The ongoing Garden State Parkway improvement project between Toms River and Wall is meant to improve safety, but while the work is in progress, some Parkway commuters say they drive in fear every day.

Townsquare Media requested a comparison, from the New Jersey State Police, of accidents during two separate three-month periods, one before and one during the current construction cycle. The report found the following:

  • From December 2011 to February 2012, prior to construction starting in October 2012, there were 88 accidents between mileposts 82 and 98 of the Parkway.
  • Between December 2014 and Feb. 18 of this year, there were 113 accidents across the same area. Of the 88 crashes during the earlier time-frame, 83 of them happened through Feb. 18, 2012. There were no reported fatalities during either period.
Delays on the northbound Garden State Parkway near #83 in Toms River (NJ DOT)

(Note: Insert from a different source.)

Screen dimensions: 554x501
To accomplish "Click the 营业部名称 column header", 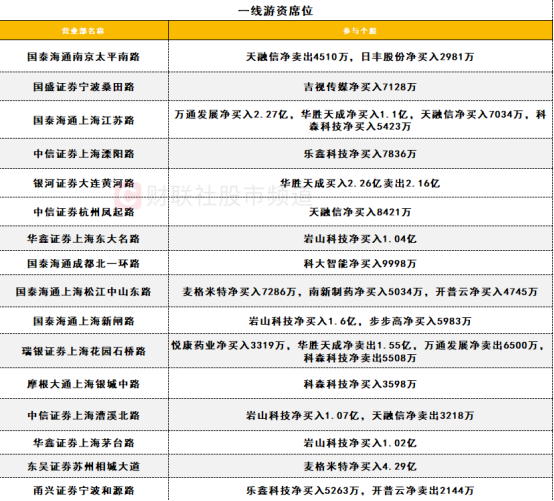I will tap(83, 31).
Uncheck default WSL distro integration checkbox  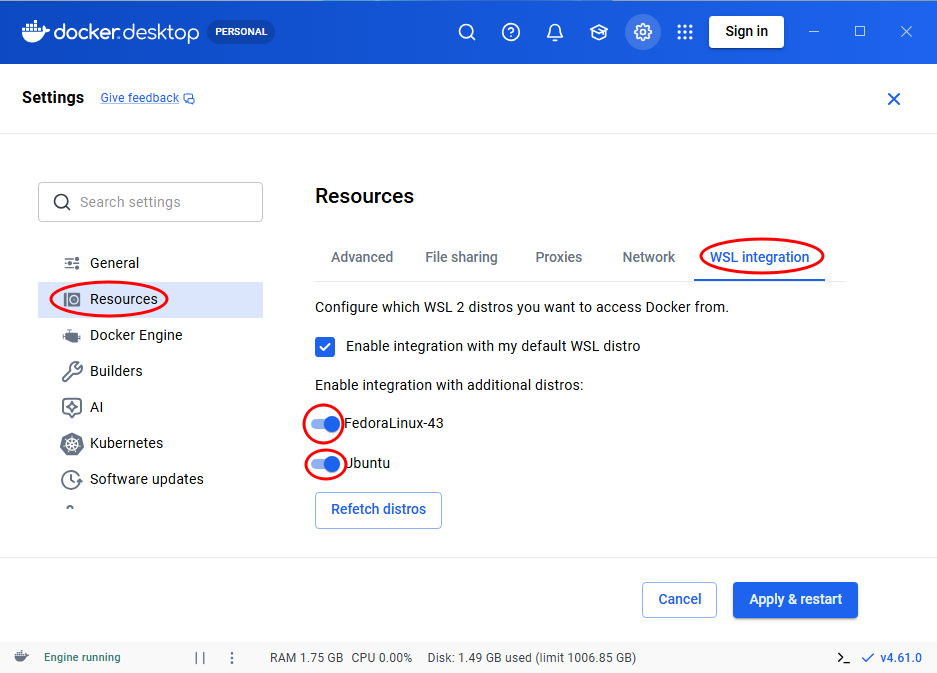325,347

The spike in accidents within the construction zone mirrored an increase on the full 172.4-mile length of the Parkway. Officials with the New Jersey Turnpike Authority, which operates the Parkway, said one possible explanation could be that there were 12 ice and snow events from December 2011 to February 2012, while there were 32 such events from December 2014 through February 2015.

Turnpike Authority officials also provided information indicating that the 16-mile construction area has had fewer accidents since last December than either 16-mile, non-construction span immediately to the north or south.

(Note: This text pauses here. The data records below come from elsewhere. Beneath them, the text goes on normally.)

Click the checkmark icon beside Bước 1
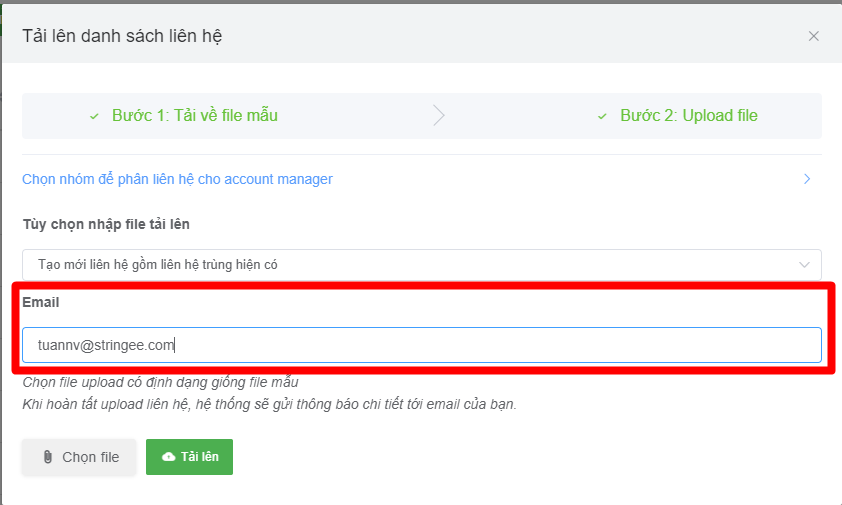Viewport: 842px width, 505px height. pos(94,116)
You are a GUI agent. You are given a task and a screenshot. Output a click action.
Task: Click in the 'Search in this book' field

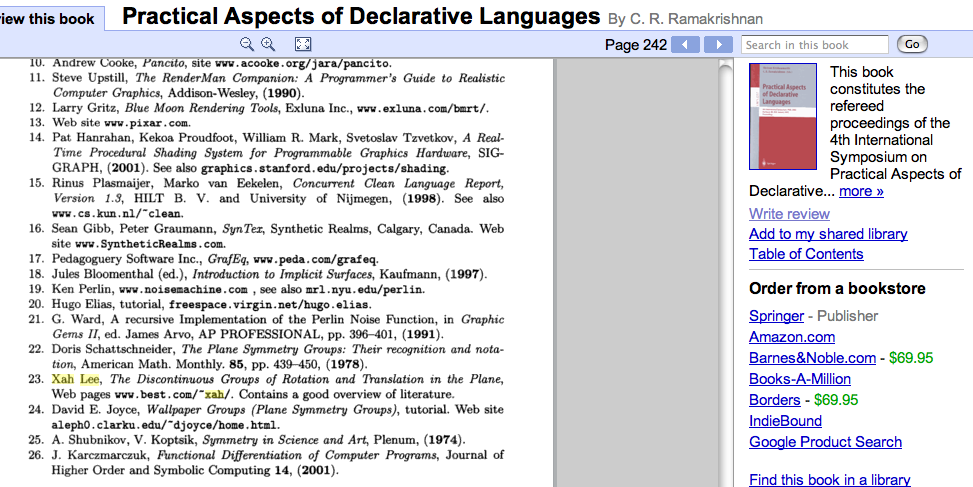click(x=814, y=44)
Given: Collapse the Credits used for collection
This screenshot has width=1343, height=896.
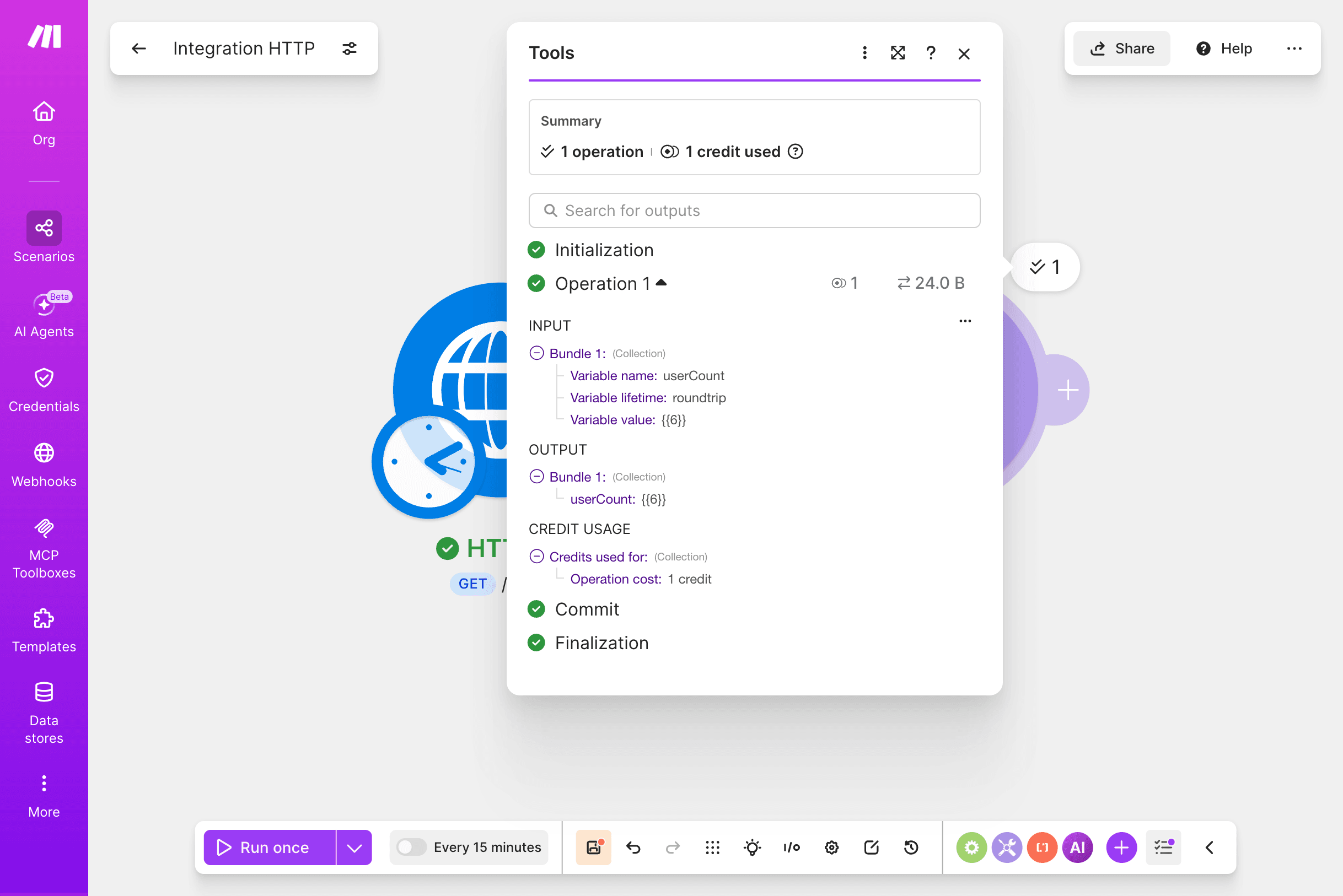Looking at the screenshot, I should click(536, 557).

Examining those two stretches further, and comparing the two time periods studied, there was no increase in the number of crashes from mileposts 66 to 82 between 2011-12 and 2014-15. However, in that timeframe, there were 93 more crashes between mileposts 98 and 114.

State Police Sgt. Jeff Flynn said it's important for motorists to slow down and adhere to reduced speed limits.

"I think that's one of the major contributing factors of the accidents in construction zones," Flynn said. "People are unfamiliar with the alternate traffic patterns, and the speed limits are in place to allow people to adjust to those alternate traffic patterns."

Matthew Simpson of Brick Township commutes to New York City and said he feels comfortable driving through the construction zone during the daylight hours, but has more difficulty navigating it in the dark, especially with ever-changing lane shifts.

"At nighttime it's not really well-lit unless they're working, and then they have those blinding spotlights shining in your face, and very narrow roads with cones on one side and a concrete barrier on the other," Simpson said.

Katie North of Middletown commutes to Toms River and also complained about the lack of lighting in the construction area during the evening rush.

"I get really upset during bad weather situations," she said. "There's no light, so when it's raining, all I see are the orange construction colors reflecting back up into my vision. So when it's raining or snowing, I really can't see, and I can't figure out what lane I'm in because you can't see the lines -- and it's so thin in one spot where if you even flinch, you're basically going to hit the car next to you."

The current construction zone is identified as the area of the Parkway with the highest crash rate, though fatalities seem to have gone down. There was an average of nine fatal crashes a year in a seven-year period before the project began, according to the Turnpike Authority, and there have been three fatal crashes in each of the two full years the project has been ongoing.